Il momento che ha ripagato di mille sacrifici? «Quando sono stato accolto da Ferran Adrià, il grande chef spagnolo in Costa Brava, il superlativo innovatore, e mi ha fatto sentire 42 portate di piccoli assaggi e la maitre di sala mi ha detto: senta questo, si consuma al cucchiaio e deve affondarlo fino in fondo. Lì ho capito che c’era il miele, il miele che avevo prodotto io. È stato un regalo gigantesco, Il miele era nella cucina del più grande chef».
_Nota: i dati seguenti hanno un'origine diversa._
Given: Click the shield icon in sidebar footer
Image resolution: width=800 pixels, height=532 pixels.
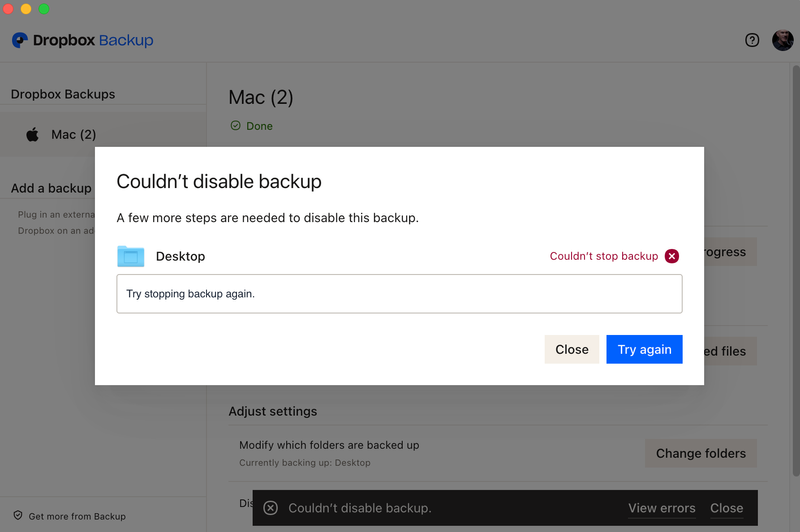Looking at the screenshot, I should 18,516.
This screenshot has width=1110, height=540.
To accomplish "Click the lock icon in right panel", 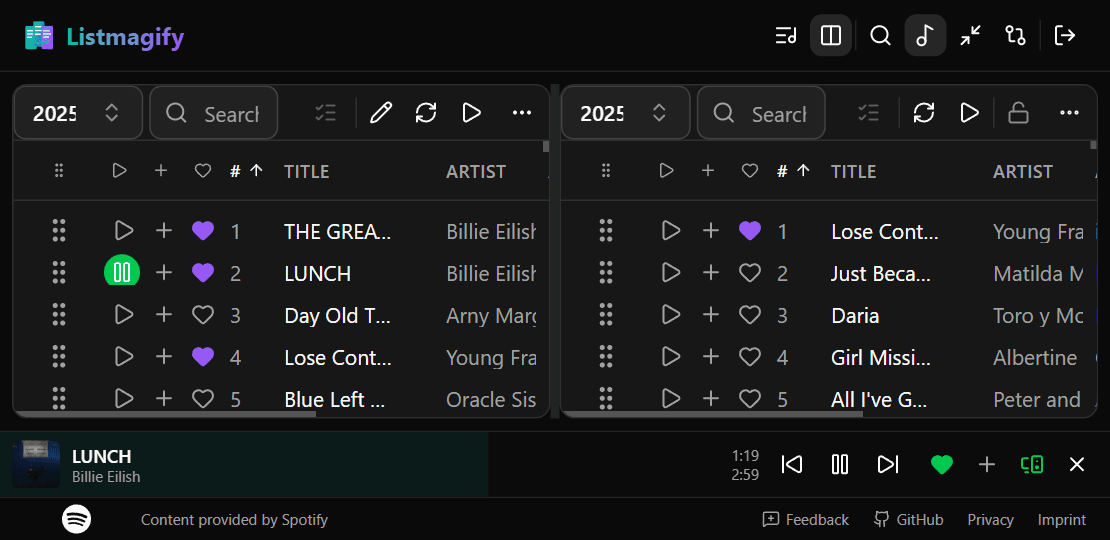I will click(1018, 113).
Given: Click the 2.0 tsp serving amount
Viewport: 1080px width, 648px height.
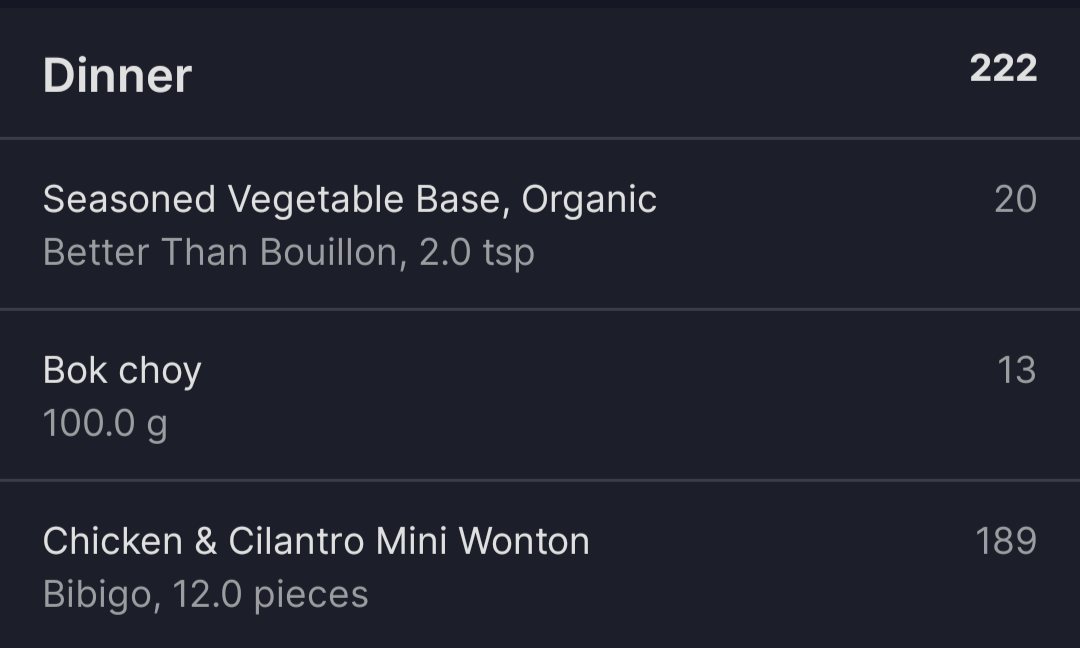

Poi però si deve vivere giorno per giorno, tra vittorie e sconfitte. Si inviano tanti barattoli di miele in giro per il mondo, negli Usa, ma ci sono annate difficili dove anche il meteo è bizzarro. «Certo. Ma hai la certezza di essere connesso con la natura, di stare dove le cose sono vere. Credo che le api mi abbiano convinto a viaggiare e andare in giro per il mondo. Ora capisco qualcosa di più della Val di Non». E non c’è la zeta di Zorro.